**SELECTED TEXT**
========================================

Screw you and your uncomfortable way of not being leggings, denim! There is no need for you here or in any other new mom's life.
Ridiculous Expectations From Society
New moms are under a lot of pressure to "do it all." We are expected to be the perfect mother, and also the perfect partner. People expect us to drop our "baby weight" before we step out into public for the first time. We live in a world where the term "baby weight" — and all of its gloriously shameful implications — even exists. People expect us to slap a smile on our face every hour of every day, even though we're covered in either urine or spit up, and we're so tired that we literally wonder if we even remember how to sleep sometimes.
We're supposed to fall in love with our babies and cherish every precious moment of nurturing a human. We're not supposed to complain or whine or cry because women have been having babies for centuries before us and they mothered up hill both ways during a hurricane and a plague, and there just must be something wrong with us if we can't handle all that being a mother entails.
OK, this is not a "minor annoyance" so much as it's a "massive, overwhelming, crushing, systemic problem that profoundly affects the well-being and happiness of new mothers at all times" but I'm just going to throw it on this list for good measure.
Major New Mom Problems™: The Patriarchy
annnnd...constipated babies. Constipated babies = crabby babies. Crabby babies = crabby mommies, and if momma ain't happy, ain't nobody happy (or something like that). The only thing that will soothe a backed-up baby is a means by which to relieve their constipation, aka invading their personal space with a Q-tip and/or a shot of prune juice. The good news is that this helps ease their stomach pain. The bad news is that it creates a bit of an explosive poop.

========================================

**EXCERPTED RECORDS**
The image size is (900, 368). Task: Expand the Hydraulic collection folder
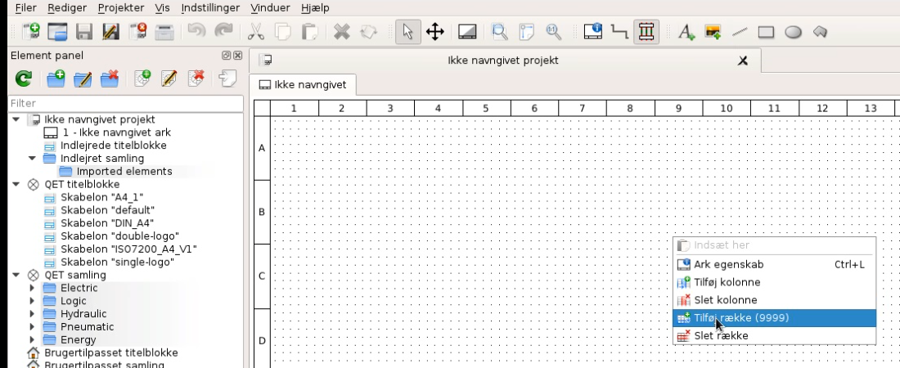click(33, 314)
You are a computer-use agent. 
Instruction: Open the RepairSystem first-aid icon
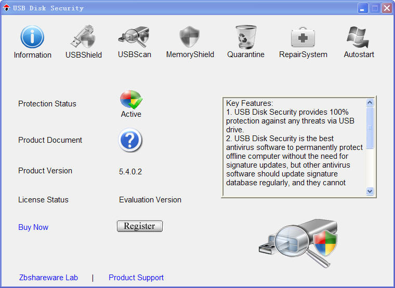tap(303, 37)
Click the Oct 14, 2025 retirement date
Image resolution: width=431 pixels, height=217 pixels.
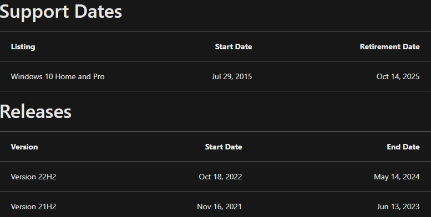[x=398, y=76]
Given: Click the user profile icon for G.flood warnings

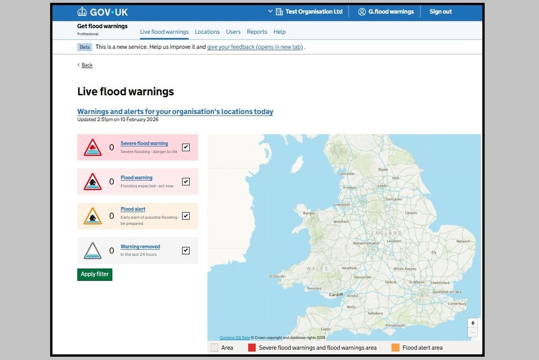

========================================

Pick up the piece on new-mom annoyances after its final sentence and continue it.

Tiny baby socks are the spawn of Satan. While adorable in their appearance, their inability to be easily folded instantly renders the would-be folder borderline psychotic while they search for the mates of 18 tiny socks. (Seriously though, where do they all go? It only takes, like, two hours to lose the mates to an entire pack of socks.)
Anything That Happens Before Coffee
Coffee is the fuel to the maternal machine. With coffee, we are invincible. We are capable. We are caffeinated and energized enough to conquer the day. All the diapers, the feedings, the tantrums, the random visitors, and the new parent fatigue... Nothing can slow us down or prevent us from being the badasses we are when we've had our coffee. It is our drug, our vice, our Achilles' Heel, and if you dare approach us before we've had it, well, don't. Really, just don't. Especially if you didn't text us before you came over and you rang the damn doorbell.